West Virginia State Police still has not gotten its act together.
“The State Police informed (the Legislative Auditor’s Performance Evaluation and Research Division) that it does not have written purchasing policies and procedures,” an audit report given this week said. “The State Police’s inconsistency in its response is concerning because it demonstrates a lack of commitment to any purchasing standard, which is crucial to the proper use of taxpayer funds.”
Lawmakers must begin to wonder, what is the hold up? Or, what are State Police trying to hide?
State Police Maj. Reginald Patterson claims the department is taking the matter seriously and (still) working on purchasing procedures.
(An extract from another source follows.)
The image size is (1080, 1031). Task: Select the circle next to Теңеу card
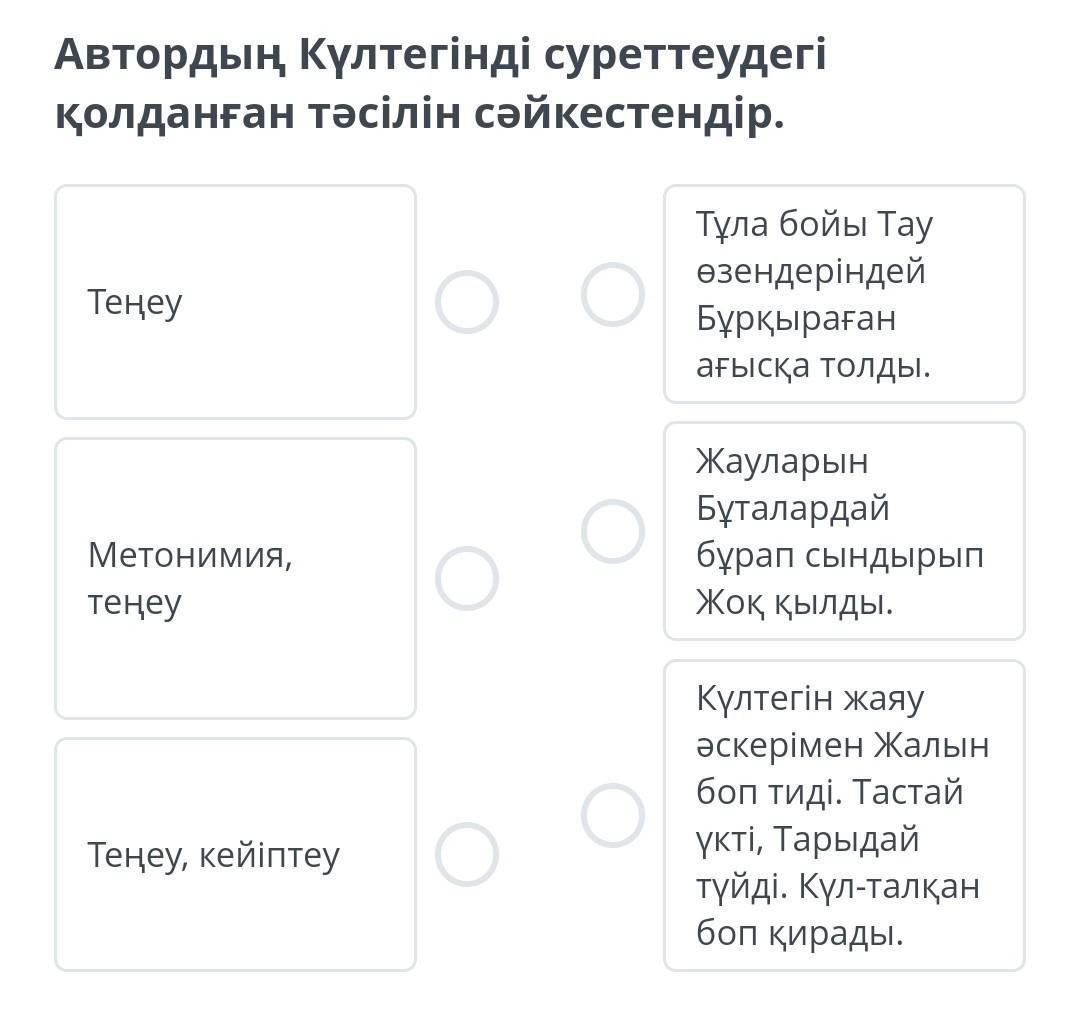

“We’ve looked at the different documentation and we have to agree with the fact that we should have had a clearer guideline,” he said. “We are in the process of establishing what that is.”
It is cold comfort to hear from State Police that “a dollar is not spent without one of the staff members knowing about it.” Any private business office manager could tell them such a system amounts to no system at all. Now that they have been called out, the response sounds much like a teenager appeasing parents by agreeing with them while still having no intention of doing what has been asked over and over.
Let us hope that is not the case. If State Police continue to drag their feet, however, lawmakers should look for enforcement measures that have a little more teeth than the Legislative Auditor’s Office continuing to recommend they make purchasing procedures and monitoring a priority.